[Opening DATASET EXTRACT section]

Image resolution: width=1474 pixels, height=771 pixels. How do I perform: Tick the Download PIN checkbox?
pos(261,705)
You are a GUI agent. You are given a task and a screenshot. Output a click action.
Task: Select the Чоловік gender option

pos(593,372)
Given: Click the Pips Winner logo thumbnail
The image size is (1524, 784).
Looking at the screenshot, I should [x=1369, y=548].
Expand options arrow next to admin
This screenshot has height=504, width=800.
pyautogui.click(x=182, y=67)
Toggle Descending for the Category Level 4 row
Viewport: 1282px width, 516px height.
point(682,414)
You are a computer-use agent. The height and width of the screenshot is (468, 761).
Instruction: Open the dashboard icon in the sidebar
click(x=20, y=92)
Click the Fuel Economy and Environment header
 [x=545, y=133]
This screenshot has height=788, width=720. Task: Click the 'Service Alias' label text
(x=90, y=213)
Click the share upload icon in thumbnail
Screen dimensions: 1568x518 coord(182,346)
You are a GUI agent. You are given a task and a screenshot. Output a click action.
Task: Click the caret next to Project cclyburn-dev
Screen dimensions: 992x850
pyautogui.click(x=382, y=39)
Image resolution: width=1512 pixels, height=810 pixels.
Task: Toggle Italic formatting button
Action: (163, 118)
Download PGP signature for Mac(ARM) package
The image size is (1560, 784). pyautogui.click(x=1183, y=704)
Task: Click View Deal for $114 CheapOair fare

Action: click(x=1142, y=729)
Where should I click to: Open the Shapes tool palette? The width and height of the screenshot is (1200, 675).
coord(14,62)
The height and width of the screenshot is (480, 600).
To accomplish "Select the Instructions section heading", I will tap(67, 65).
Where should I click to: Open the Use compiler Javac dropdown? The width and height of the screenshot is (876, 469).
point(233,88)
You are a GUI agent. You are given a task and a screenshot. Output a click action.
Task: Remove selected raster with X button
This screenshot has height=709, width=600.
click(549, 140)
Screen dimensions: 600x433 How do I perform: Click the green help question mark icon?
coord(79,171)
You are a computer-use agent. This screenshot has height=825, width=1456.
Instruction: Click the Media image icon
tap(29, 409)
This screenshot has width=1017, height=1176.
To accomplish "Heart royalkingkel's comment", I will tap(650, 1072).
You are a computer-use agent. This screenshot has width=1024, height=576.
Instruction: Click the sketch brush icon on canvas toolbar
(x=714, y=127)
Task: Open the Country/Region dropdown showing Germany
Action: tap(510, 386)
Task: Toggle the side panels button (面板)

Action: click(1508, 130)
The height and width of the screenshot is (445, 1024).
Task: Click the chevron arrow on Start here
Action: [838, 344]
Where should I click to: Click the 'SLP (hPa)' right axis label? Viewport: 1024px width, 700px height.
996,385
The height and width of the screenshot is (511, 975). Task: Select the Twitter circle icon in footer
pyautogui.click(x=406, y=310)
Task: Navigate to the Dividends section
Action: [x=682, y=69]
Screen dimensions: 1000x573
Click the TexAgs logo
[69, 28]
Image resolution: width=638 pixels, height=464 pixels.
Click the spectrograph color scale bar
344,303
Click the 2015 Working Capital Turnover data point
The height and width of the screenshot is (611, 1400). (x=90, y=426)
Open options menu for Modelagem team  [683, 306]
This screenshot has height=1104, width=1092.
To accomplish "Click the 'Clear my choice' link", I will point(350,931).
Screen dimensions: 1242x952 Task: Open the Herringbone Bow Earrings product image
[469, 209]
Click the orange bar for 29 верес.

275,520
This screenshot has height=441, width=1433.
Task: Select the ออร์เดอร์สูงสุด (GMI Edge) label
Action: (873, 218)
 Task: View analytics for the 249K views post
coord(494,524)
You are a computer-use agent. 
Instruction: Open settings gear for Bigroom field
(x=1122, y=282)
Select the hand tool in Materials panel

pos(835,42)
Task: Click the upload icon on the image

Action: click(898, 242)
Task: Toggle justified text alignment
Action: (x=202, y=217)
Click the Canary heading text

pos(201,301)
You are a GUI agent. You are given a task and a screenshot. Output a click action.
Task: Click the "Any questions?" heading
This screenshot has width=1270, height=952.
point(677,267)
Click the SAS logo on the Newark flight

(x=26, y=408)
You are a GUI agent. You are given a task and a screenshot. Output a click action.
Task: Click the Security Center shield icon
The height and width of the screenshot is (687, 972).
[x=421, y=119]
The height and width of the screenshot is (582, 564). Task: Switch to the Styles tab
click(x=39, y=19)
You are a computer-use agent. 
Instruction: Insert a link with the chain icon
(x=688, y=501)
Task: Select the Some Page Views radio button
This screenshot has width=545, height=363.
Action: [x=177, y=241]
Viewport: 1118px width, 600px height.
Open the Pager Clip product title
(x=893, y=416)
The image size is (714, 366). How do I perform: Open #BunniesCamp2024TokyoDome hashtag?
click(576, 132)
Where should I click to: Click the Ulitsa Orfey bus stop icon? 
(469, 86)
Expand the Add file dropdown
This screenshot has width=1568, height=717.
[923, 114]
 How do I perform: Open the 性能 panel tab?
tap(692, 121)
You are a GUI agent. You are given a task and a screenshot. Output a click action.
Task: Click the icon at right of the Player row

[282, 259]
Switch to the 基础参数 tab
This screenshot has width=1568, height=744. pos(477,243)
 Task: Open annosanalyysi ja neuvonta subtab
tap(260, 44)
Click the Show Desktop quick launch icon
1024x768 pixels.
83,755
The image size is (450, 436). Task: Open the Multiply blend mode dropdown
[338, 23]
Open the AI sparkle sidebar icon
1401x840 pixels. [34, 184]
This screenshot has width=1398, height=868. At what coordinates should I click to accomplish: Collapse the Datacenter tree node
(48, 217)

[Closing DATASET EXTRACT section]

EXERCISE DETAILS:
Transcribe each line above exactly; skip none.

SOLUTION TO THIS PROBLEM:
Image resolution: width=1474 pixels, height=771 pixels. How do I perform: Tick the Download PIN checkbox?
pos(261,705)
You are a GUI agent. You are given a task and a screenshot. Output a click action.
Task: Select the Чоловік gender option

pos(593,372)
Given: Click the Pips Winner logo thumbnail
The image size is (1524, 784).
Looking at the screenshot, I should [x=1369, y=548].
Expand options arrow next to admin
This screenshot has height=504, width=800.
pyautogui.click(x=182, y=67)
Toggle Descending for the Category Level 4 row
Viewport: 1282px width, 516px height.
point(682,414)
You are a computer-use agent. The height and width of the screenshot is (468, 761).
Instruction: Open the dashboard icon in the sidebar
click(x=20, y=92)
Click the Fuel Economy and Environment header
 [x=545, y=133]
This screenshot has height=788, width=720. Task: Click the 'Service Alias' label text
(x=90, y=213)
Click the share upload icon in thumbnail
Screen dimensions: 1568x518 coord(182,346)
You are a GUI agent. You are given a task and a screenshot. Output a click action.
Task: Click the caret next to Project cclyburn-dev
Screen dimensions: 992x850
pyautogui.click(x=382, y=39)
Image resolution: width=1512 pixels, height=810 pixels.
Task: Toggle Italic formatting button
Action: (163, 118)
Download PGP signature for Mac(ARM) package
The image size is (1560, 784). pyautogui.click(x=1183, y=704)
Task: Click View Deal for $114 CheapOair fare

Action: click(x=1142, y=729)
Where should I click to: Open the Shapes tool palette? The width and height of the screenshot is (1200, 675).
coord(14,62)
The height and width of the screenshot is (480, 600).
To accomplish "Select the Instructions section heading", I will tap(67, 65).
Where should I click to: Open the Use compiler Javac dropdown? The width and height of the screenshot is (876, 469).
point(233,88)
You are a GUI agent. You are given a task and a screenshot. Output a click action.
Task: Remove selected raster with X button
This screenshot has height=709, width=600.
click(549, 140)
Screen dimensions: 600x433 How do I perform: Click the green help question mark icon?
coord(79,171)
You are a computer-use agent. This screenshot has height=825, width=1456.
Instruction: Click the Media image icon
tap(29, 409)
This screenshot has width=1017, height=1176.
To accomplish "Heart royalkingkel's comment", I will tap(650, 1072).
You are a computer-use agent. This screenshot has width=1024, height=576.
Instruction: Click the sketch brush icon on canvas toolbar
(x=714, y=127)
Task: Open the Country/Region dropdown showing Germany
Action: tap(510, 386)
Task: Toggle the side panels button (面板)

Action: click(1508, 130)
The height and width of the screenshot is (445, 1024).
Task: Click the chevron arrow on Start here
Action: [838, 344]
Where should I click to: Click the 'SLP (hPa)' right axis label? Viewport: 1024px width, 700px height.
996,385
The height and width of the screenshot is (511, 975). Task: Select the Twitter circle icon in footer
pyautogui.click(x=406, y=310)
Task: Navigate to the Dividends section
Action: [x=682, y=69]
Screen dimensions: 1000x573
Click the TexAgs logo
[69, 28]
Image resolution: width=638 pixels, height=464 pixels.
Click the spectrograph color scale bar
344,303
Click the 2015 Working Capital Turnover data point
The height and width of the screenshot is (611, 1400). (x=90, y=426)
Open options menu for Modelagem team  [683, 306]
This screenshot has height=1104, width=1092.
To accomplish "Click the 'Clear my choice' link", I will point(350,931).
Screen dimensions: 1242x952 Task: Open the Herringbone Bow Earrings product image
[469, 209]
Click the orange bar for 29 верес.

275,520
This screenshot has height=441, width=1433.
Task: Select the ออร์เดอร์สูงสุด (GMI Edge) label
Action: (873, 218)
 Task: View analytics for the 249K views post
coord(494,524)
You are a computer-use agent. 
Instruction: Open settings gear for Bigroom field
(x=1122, y=282)
Select the hand tool in Materials panel

pos(835,42)
Task: Click the upload icon on the image

Action: click(898, 242)
Task: Toggle justified text alignment
Action: (x=202, y=217)
Click the Canary heading text

pos(201,301)
You are a GUI agent. You are given a task and a screenshot. Output a click action.
Task: Click the "Any questions?" heading
This screenshot has width=1270, height=952.
point(677,267)
Click the SAS logo on the Newark flight

(x=26, y=408)
You are a GUI agent. You are given a task and a screenshot. Output a click action.
Task: Click the Security Center shield icon
The height and width of the screenshot is (687, 972).
[x=421, y=119]
The height and width of the screenshot is (582, 564). Task: Switch to the Styles tab
click(x=39, y=19)
You are a computer-use agent. 
Instruction: Insert a link with the chain icon
(x=688, y=501)
Task: Select the Some Page Views radio button
This screenshot has width=545, height=363.
Action: [x=177, y=241]
Viewport: 1118px width, 600px height.
Open the Pager Clip product title
(x=893, y=416)
The image size is (714, 366). How do I perform: Open #BunniesCamp2024TokyoDome hashtag?
click(576, 132)
Where should I click to: Click the Ulitsa Orfey bus stop icon? 
(469, 86)
Expand the Add file dropdown
This screenshot has width=1568, height=717.
[923, 114]
 How do I perform: Open the 性能 panel tab?
tap(692, 121)
You are a GUI agent. You are given a task and a screenshot. Output a click action.
Task: Click the icon at right of the Player row

[282, 259]
Switch to the 基础参数 tab
This screenshot has width=1568, height=744. pos(477,243)
 Task: Open annosanalyysi ja neuvonta subtab
tap(260, 44)
Click the Show Desktop quick launch icon
1024x768 pixels.
83,755
The image size is (450, 436). Task: Open the Multiply blend mode dropdown
[338, 23]
Open the AI sparkle sidebar icon
1401x840 pixels. [34, 184]
This screenshot has width=1398, height=868. At what coordinates should I click to accomplish: Collapse the Datacenter tree node
(48, 217)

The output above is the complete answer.